The function of pyruvate decarboxylase is two-fold: 1) the conversion of pyruvate to hydroxyethyl-TPP with the elimination of a carbon dioxide molecule, and 2) to transfer the hydroxyethyl group attatched to TPP to the lipoamide from the E2 component of the pyruvate dehydrogenase complex, dihydrolipoyl transacetylase. This transfer ultimately brings pyruvate decarboxylase back to its native form, ready to catalyze the next reaction. This reaction takes place in the mitochondrial matrix.
The importance of the prosthetic group, thiamine pyrophosphate (TPP), is key to the reaction mechanism.

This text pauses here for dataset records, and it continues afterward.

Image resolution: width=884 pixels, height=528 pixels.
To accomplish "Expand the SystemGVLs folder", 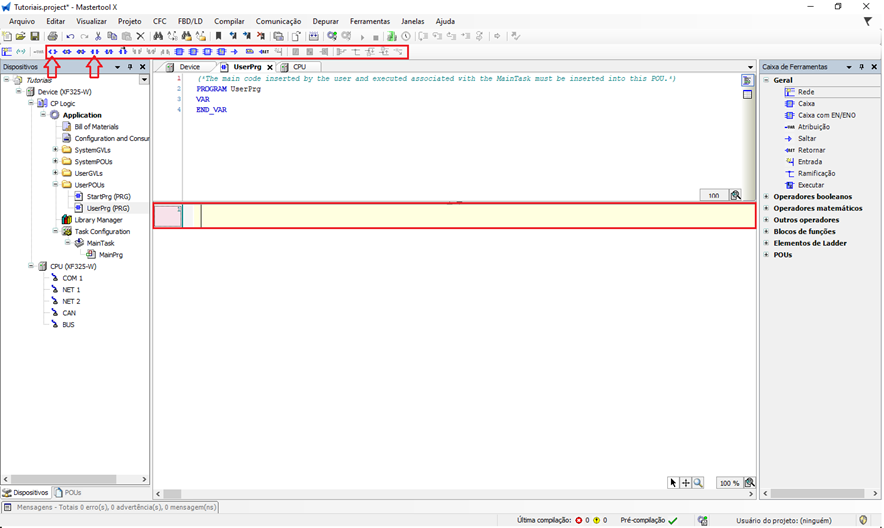I will (x=55, y=150).
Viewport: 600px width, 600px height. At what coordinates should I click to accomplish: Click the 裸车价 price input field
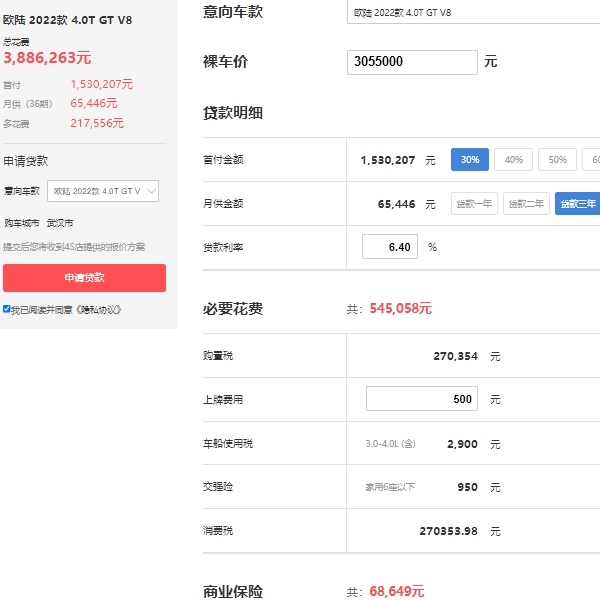click(x=413, y=62)
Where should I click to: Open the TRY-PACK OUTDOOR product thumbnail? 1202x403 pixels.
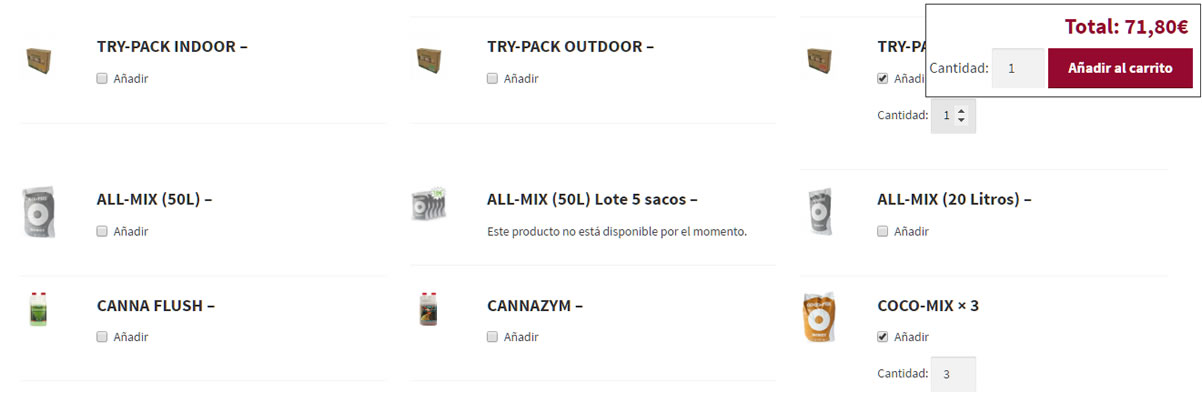[428, 61]
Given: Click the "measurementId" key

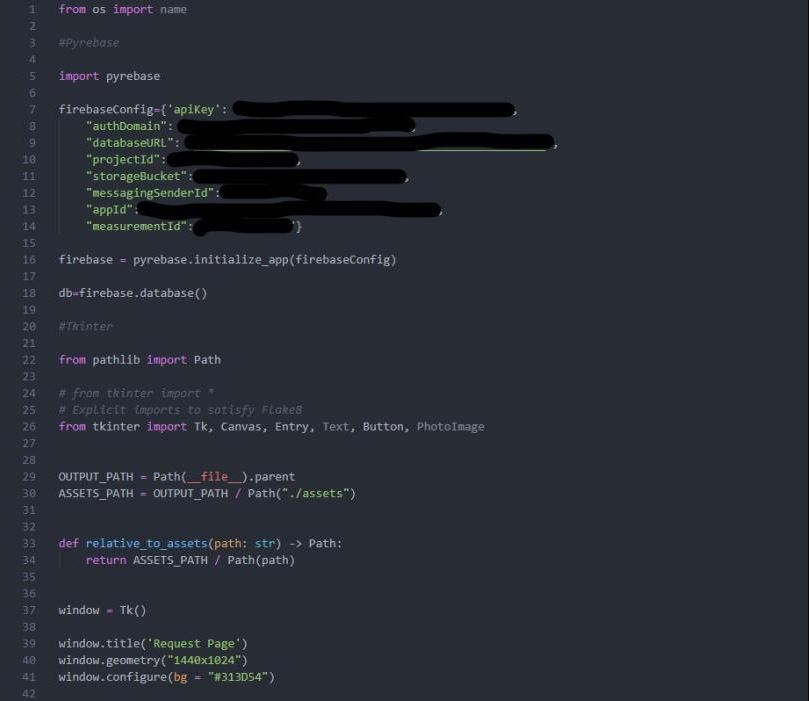Looking at the screenshot, I should coord(137,226).
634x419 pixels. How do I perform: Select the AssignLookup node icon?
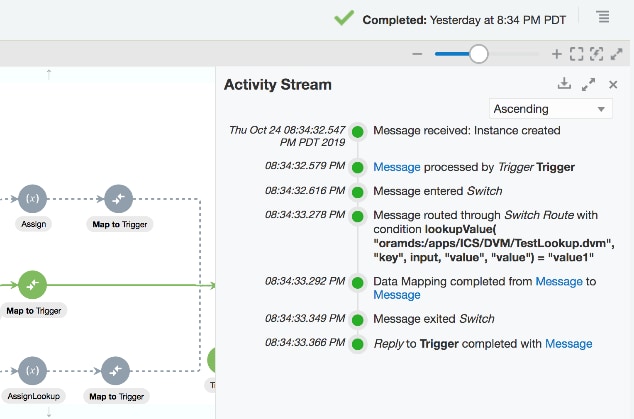(x=32, y=371)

TPP is not only the prosthetic group of pyruvate decarboxylase, but it is also at the center of the active site. The carbon atom between the sulfur and nitrogen atoms of the thiazole ring in TPP acts as a carbanion which readily binds the pyruvate. This intermediate is converted to a more stable form by the decarboxylation of pyruvate. The result is hydroxyethyl-TPP.
Pyruvate + Thiamine PyroPhosphate (TPP) -----> Hydroxyethyl-TPP + CO2
The next step is to regenerate the native form of TPP. The hydroxyethyl-TPP is oxidized by the disulfide group of lipoamide from dihydrolipoyl transacetylase(E2). The acetyl group is transferred from the TPP component of pyruvate decarboxylase to the lipoamide component of E2, yielding acetyllipoamide. The TPP from pyruvate decarboxylase is then returned to its native form.
Hydroxyethyl-TPP + Lipoamide -----> Thiamine Pyrophosphate + Acetyllipoamide
A disease related to the deficiency of TPP (Vitamin B1) is called beriberi. This deficiency inhibits the ability of pyruvate decarboxylase to oxidize pyruvate. The lack of energy being produced in nervous tissues leads to brain damage.